Return an array of all the words third for each occurrence of "first second third".

Example 1:

Input: text = "alice is a good girl she is a good student", first = "a", second = "good"
Output: ["girl","student"]

Example 2:

Input: text = "we will we will rock you", first = "we", second = "will"
Output: ["we","rock"]

Constraints:

  • 1 <= text.length <= 1000
  • text consists of lowercase English letters and spaces.
  • All the words in text are separated by a single space.
  • 1 <= first.length, second.length <= 10
  • first and second consist of lowercase English letters.
  • text will not have any leading or trailing spaces.

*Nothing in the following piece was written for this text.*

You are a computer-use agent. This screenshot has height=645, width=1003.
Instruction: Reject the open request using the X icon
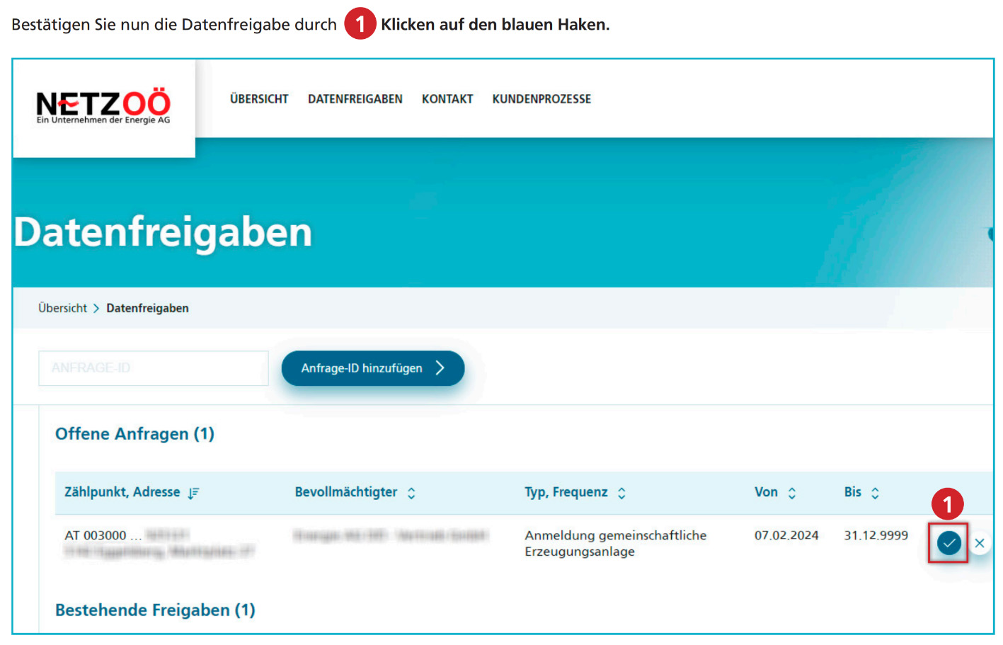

Write a function that takes the text, first word, and second word as input and returns a list of all third words that occur after the first and second words in the specified order. What are the time and space complexities of your solution? How does your solution handle edge cases like empty text or when the first and second words are not found?

Solution


Naive Solution

A straightforward approach is to split the input text into words and then iterate through the words, checking for the occurrences of first and second in sequence. If found, the subsequent word is added to the result.

Code

def find_third_word_naive(text: str, first: str, second: str) -> list[str]:
    words = text.split()
    result = []
    for i in range(len(words) - 2):
        if words[i] == first and words[i + 1] == second:
            result.append(words[i + 2])
    return result

Big O Runtime

  • Time Complexity: O(N), where N is the number of words in the text.
  • Space Complexity: O(N), to store the words array.

Optimal Solution

The optimal solution is essentially the same as the naive approach since we need to iterate through the text to find the occurrences. However, we can improve readability and maintainability.

Code

def find_third_word_optimal(text: str, first: str, second: str) -> list[str]:
    words = text.split()
    result = []
    n = len(words)
    for i in range(n - 2):
        if words[i] == first and words[i+1] == second:
            result.append(words[i+2])
    return result

Big O Runtime

  • Time Complexity: O(N), where N is the number of words in the text.
  • Space Complexity: O(M), where M is the number of occurrences of the third word.

Edge Cases

  • Empty input text: Return an empty list.
  • Text with fewer than three words: Return an empty list.
  • first or second not found in the text: Return an empty list.
  • Overlapping occurrences: The algorithm should handle cases where first and second appear multiple times and their third words need to be captured.

Summary of Optimizations

Since the problem requires us to find all occurrences, we must iterate through the text at least once. Thus, both the naive and optimal approaches have the same time complexity of O(N), where N is the number of words. Space complexity depends on storing the words in a list and the number of matching "third" words found. No significant optimizations are possible without changing the problem constraints.